● **DIRECTIONS**: Below are entries; output exactly the lines from the one with "[BlogThis!] (290, 1158)" to the one with "ATEC | Activities (165, 179)", both included, and nothing else.

● **INFORMATION GIVEN**:

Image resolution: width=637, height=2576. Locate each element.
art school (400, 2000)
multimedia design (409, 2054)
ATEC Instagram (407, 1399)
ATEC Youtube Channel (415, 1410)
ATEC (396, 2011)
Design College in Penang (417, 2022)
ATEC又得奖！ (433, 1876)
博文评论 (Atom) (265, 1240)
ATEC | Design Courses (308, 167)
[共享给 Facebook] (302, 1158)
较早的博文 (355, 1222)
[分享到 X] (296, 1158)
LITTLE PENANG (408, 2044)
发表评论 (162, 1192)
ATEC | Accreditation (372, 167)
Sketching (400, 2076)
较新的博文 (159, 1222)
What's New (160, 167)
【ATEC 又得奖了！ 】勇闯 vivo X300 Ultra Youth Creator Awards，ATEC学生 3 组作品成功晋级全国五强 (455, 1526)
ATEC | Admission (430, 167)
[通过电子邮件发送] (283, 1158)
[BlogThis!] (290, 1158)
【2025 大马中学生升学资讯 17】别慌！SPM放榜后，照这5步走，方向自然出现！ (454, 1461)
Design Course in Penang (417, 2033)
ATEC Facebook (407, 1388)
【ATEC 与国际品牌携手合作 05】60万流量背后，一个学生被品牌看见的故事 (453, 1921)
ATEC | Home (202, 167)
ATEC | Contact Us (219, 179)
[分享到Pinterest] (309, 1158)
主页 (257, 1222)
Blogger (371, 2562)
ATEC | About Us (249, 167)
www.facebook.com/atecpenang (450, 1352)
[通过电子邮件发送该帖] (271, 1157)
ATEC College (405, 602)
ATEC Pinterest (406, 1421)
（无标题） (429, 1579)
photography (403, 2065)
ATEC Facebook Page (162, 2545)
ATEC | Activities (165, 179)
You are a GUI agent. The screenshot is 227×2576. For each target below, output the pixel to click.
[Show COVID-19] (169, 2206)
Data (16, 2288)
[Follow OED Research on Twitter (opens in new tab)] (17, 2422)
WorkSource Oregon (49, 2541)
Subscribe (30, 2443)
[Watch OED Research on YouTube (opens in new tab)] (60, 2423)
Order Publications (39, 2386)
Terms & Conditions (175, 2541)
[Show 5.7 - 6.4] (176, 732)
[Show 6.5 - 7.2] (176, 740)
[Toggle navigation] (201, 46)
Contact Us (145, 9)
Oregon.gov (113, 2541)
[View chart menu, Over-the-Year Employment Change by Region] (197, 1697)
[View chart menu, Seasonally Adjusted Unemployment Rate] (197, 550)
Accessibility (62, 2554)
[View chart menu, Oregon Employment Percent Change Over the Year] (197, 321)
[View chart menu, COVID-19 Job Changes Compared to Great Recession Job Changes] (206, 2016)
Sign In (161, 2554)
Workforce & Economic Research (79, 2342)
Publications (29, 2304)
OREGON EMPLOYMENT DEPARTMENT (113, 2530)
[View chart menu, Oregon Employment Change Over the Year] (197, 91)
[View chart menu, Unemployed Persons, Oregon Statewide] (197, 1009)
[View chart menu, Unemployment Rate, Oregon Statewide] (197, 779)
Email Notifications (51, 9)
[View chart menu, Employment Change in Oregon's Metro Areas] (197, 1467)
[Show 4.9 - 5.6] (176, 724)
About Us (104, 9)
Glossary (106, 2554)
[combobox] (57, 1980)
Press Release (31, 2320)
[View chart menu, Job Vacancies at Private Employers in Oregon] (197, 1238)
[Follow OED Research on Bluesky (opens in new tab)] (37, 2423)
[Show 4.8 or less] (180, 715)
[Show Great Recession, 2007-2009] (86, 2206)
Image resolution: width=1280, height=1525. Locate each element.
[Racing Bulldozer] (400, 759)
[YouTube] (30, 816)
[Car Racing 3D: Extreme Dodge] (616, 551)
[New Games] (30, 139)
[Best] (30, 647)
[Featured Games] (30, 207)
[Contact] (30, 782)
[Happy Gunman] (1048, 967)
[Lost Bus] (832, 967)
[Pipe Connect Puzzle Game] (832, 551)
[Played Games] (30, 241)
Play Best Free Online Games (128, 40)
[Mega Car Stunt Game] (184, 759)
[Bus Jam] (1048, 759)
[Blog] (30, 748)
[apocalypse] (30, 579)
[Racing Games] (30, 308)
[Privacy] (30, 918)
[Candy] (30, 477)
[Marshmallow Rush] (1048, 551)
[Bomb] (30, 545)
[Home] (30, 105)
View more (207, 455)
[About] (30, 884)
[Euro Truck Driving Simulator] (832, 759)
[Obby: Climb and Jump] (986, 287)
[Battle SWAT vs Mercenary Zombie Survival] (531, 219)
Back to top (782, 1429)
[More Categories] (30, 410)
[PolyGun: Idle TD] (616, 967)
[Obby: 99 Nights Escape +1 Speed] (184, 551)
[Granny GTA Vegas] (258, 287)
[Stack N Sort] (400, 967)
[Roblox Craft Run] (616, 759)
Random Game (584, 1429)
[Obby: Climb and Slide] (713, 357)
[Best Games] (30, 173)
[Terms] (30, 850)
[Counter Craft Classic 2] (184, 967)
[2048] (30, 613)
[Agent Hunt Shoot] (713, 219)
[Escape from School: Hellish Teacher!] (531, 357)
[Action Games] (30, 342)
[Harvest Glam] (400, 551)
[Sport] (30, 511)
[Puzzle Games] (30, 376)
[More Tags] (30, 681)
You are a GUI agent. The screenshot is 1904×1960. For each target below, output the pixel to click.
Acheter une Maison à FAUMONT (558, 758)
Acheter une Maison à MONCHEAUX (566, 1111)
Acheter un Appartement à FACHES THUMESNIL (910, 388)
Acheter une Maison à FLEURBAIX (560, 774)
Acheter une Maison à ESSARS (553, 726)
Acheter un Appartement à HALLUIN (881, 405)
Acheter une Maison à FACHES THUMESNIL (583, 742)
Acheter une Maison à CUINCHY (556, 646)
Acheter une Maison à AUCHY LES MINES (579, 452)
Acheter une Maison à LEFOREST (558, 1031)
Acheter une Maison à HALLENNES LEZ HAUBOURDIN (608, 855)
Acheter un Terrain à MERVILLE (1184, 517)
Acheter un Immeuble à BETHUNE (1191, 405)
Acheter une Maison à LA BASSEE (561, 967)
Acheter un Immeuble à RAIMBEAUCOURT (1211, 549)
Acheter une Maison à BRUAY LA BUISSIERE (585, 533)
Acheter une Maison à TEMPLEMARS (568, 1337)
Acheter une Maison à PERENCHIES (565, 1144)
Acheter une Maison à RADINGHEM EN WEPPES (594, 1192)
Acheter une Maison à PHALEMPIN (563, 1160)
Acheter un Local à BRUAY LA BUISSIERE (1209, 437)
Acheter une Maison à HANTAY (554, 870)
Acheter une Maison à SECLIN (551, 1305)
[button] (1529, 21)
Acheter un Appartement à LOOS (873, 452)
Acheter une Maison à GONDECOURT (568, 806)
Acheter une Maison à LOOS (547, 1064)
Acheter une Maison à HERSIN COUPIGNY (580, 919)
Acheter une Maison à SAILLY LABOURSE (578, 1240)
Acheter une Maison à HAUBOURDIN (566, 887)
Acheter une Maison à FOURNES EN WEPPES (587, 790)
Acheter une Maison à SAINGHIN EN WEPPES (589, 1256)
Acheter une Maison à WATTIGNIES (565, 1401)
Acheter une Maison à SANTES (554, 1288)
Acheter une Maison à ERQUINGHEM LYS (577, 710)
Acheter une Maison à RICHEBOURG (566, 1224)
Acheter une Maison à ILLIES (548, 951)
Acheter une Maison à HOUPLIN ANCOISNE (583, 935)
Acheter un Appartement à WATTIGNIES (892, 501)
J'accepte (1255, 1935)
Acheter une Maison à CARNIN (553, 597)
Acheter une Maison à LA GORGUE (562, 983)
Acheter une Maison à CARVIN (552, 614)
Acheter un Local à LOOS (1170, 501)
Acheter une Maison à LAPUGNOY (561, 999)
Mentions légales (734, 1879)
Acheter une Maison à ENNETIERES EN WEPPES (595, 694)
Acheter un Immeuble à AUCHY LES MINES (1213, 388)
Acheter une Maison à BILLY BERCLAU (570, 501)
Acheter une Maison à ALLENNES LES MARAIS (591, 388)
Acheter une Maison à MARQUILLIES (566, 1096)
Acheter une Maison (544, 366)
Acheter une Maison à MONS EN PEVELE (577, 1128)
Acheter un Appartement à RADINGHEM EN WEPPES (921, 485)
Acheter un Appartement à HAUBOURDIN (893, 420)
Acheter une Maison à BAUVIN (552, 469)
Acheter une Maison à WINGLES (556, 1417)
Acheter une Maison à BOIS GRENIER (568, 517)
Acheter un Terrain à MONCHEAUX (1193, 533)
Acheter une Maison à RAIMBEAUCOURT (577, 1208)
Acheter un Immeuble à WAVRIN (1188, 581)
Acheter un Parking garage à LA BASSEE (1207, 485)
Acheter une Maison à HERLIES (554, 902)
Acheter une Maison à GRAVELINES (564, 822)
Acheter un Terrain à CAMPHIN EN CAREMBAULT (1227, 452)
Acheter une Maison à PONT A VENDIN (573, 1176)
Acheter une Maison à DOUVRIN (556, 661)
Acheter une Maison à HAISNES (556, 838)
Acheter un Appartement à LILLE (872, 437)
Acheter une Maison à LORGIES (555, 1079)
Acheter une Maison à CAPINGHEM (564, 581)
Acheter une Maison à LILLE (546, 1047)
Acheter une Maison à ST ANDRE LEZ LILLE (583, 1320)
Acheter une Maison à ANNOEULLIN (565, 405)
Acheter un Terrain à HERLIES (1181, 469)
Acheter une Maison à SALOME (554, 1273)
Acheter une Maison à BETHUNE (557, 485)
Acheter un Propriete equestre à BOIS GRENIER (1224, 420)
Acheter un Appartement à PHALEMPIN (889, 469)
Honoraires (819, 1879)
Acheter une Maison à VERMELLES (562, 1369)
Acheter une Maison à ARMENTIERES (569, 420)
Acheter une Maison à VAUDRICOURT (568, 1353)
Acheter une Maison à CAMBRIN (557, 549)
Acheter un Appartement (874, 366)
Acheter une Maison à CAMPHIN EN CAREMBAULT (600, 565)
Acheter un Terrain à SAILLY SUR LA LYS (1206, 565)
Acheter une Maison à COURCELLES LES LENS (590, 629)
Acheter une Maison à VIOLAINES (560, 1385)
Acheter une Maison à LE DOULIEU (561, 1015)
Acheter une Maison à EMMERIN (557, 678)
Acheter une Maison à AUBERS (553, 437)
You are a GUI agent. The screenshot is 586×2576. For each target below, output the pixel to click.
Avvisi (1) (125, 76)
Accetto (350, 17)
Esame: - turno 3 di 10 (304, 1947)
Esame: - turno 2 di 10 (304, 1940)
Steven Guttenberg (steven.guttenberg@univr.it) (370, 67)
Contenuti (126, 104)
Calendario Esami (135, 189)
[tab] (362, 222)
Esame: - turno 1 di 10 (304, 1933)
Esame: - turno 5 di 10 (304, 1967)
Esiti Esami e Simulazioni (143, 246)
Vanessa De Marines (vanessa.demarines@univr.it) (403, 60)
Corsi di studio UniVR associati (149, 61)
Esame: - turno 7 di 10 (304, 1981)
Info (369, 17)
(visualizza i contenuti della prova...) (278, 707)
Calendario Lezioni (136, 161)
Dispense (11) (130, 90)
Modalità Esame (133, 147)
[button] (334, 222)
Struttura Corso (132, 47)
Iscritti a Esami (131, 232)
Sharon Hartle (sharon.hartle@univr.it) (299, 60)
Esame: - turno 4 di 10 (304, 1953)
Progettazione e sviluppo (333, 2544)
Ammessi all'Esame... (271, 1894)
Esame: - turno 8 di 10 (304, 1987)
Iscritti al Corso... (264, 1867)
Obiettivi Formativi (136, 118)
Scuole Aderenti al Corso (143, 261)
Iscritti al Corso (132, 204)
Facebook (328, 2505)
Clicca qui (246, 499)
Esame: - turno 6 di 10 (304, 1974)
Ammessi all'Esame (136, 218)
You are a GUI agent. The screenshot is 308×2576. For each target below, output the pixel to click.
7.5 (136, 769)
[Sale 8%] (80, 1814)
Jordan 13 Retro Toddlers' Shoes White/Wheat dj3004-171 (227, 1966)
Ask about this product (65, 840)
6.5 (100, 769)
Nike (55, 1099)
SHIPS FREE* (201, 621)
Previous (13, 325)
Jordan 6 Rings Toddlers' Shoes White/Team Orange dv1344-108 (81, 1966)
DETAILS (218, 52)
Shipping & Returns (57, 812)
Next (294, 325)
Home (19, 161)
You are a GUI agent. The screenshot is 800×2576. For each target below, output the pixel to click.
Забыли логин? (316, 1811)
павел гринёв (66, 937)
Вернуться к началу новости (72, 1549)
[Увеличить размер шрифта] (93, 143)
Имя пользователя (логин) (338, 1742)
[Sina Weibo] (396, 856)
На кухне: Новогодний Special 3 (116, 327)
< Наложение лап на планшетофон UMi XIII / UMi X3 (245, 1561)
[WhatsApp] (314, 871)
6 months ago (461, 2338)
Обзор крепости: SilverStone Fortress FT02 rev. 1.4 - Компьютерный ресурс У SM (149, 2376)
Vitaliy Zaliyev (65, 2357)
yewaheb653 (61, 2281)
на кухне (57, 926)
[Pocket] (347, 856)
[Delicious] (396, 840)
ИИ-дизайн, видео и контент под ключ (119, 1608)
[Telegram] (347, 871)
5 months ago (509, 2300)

● **TASK RESPONSE**:
[BlogThis!] (290, 1158)
【2025 大马中学生升学资讯 17】别慌！SPM放榜后，照这5步走，方向自然出现！ (454, 1461)
Design Course in Penang (417, 2033)
ATEC Facebook (407, 1388)
【ATEC 与国际品牌携手合作 05】60万流量背后，一个学生被品牌看见的故事 (453, 1921)
ATEC | Home (202, 167)
ATEC | Contact Us (219, 179)
[分享到Pinterest] (309, 1158)
主页 (257, 1222)
Blogger (371, 2562)
ATEC | About Us (249, 167)
www.facebook.com/atecpenang (450, 1352)
[通过电子邮件发送该帖] (271, 1157)
ATEC College (405, 602)
ATEC Pinterest (406, 1421)
（无标题） (429, 1579)
photography (403, 2065)
ATEC Facebook Page (162, 2545)
ATEC | Activities (165, 179)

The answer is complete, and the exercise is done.